As no invertase is used in this recipe to break down the fondant, the natural moisture and acidity in the strawberry begins this process almost immediately in the berries. Within a few minutes, the outer surround of the fondant will melt due to the heat of the chocolate. Likewise, the plugged strawberries will begin to breakdown faster than those that are wrapped because of the moisture on the inside of the strawberry compared to the outer flesh. Nonetheless, waiting until it completely cordializes or eating it almost immediately, the taste will be equally delicious.

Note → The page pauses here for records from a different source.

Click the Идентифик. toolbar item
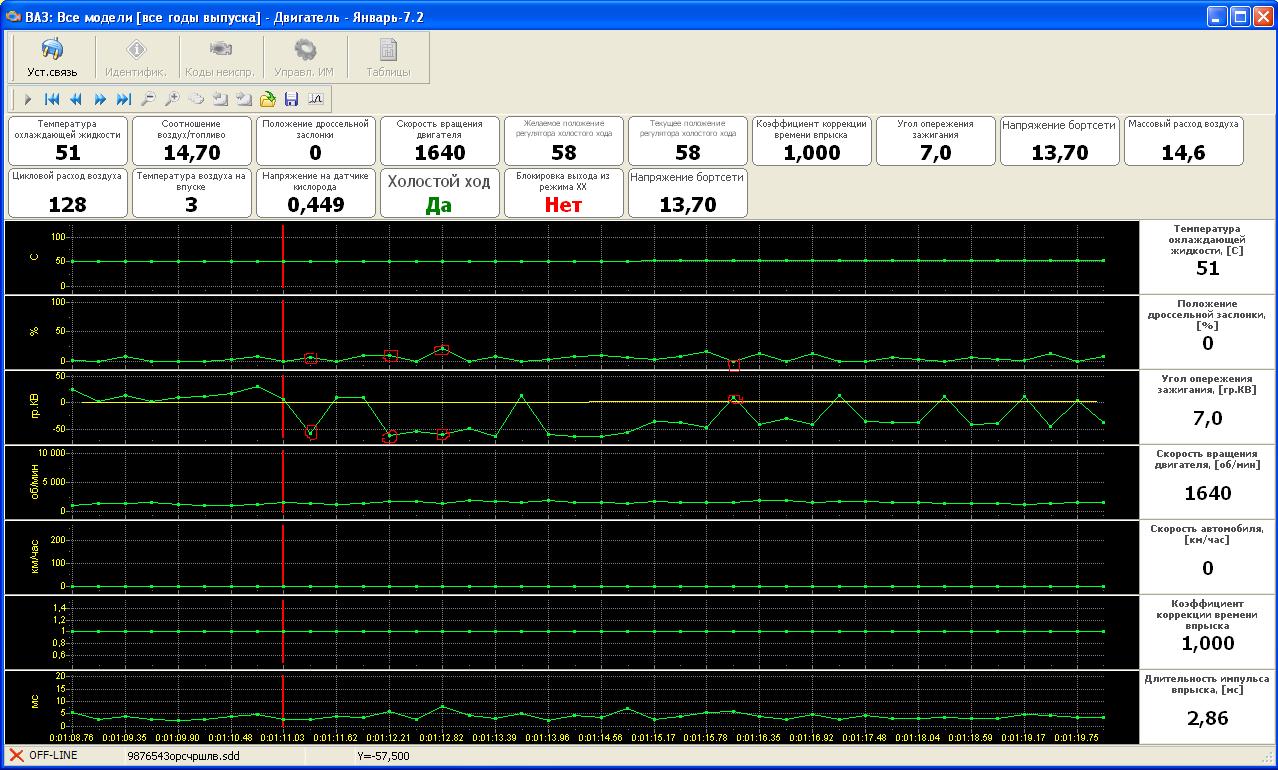 pos(136,58)
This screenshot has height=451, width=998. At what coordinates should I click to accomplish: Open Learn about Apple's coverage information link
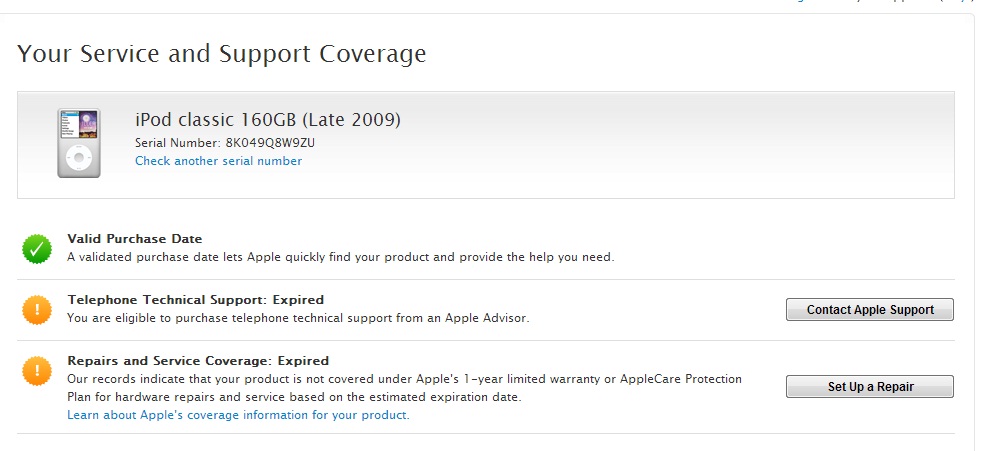click(x=238, y=415)
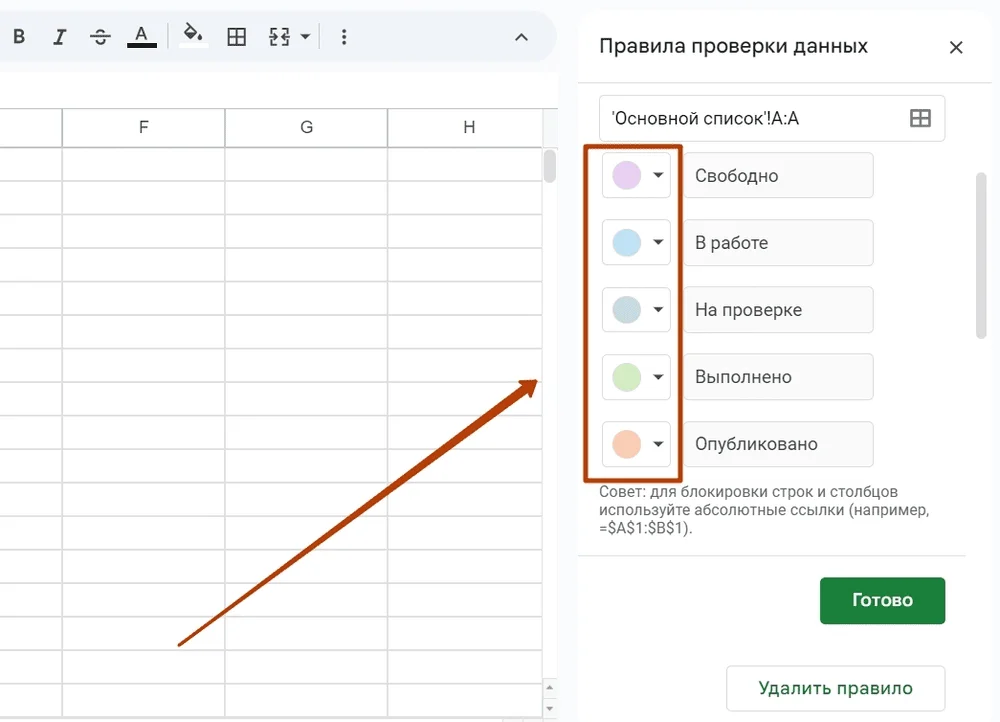Open the more toolbar options menu
This screenshot has height=722, width=1000.
(x=343, y=36)
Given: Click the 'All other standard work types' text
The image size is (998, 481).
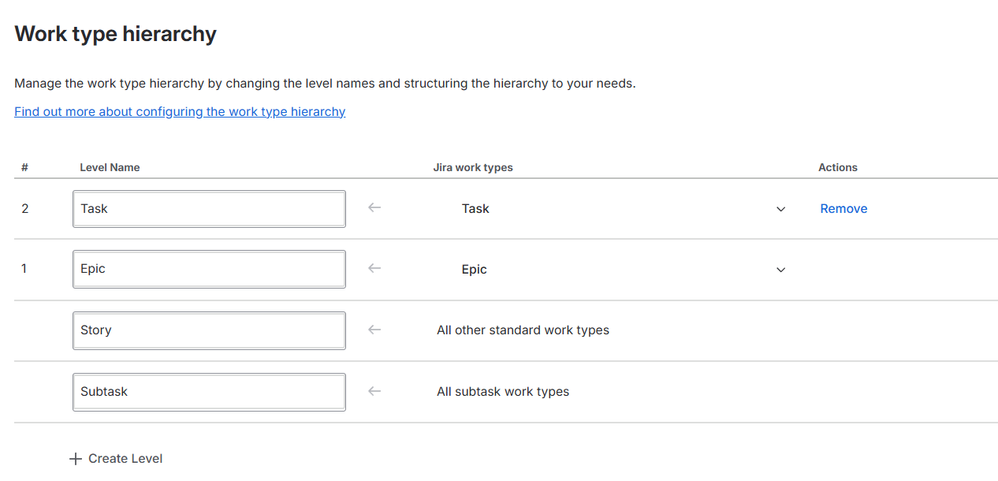Looking at the screenshot, I should [x=523, y=330].
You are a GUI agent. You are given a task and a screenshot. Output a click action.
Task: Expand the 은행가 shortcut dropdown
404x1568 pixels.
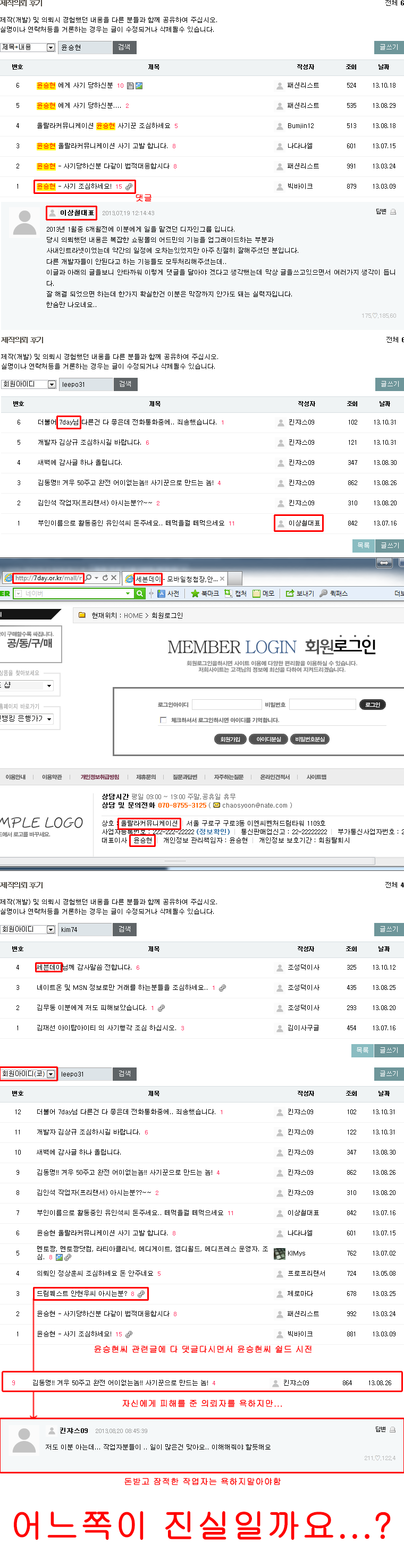(x=49, y=719)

To garnish the berries beyond straight, smooth chocolate surfaces, be prepared with the garnish of choice prior to dipping. Once the chocolate is wet, add the pistachios, the coconut, or the chocolate chunks. Pearl dragées may require the addition of a thin line of chocolate like an adhesive. Once the chocolate has hardened, the added garnishes will remain attached.
To present, place on a plate alone or several small ones with the ends pointing inward to form a flower. Once they are completely hardened, lay the same direction in a chocolate confection box. The possibilities are endless.
Yield: 8 to 10 extra large, chocolate-dipped strawberries wrapped in cream fondant. Note: Size of the berries cause quantity to vary.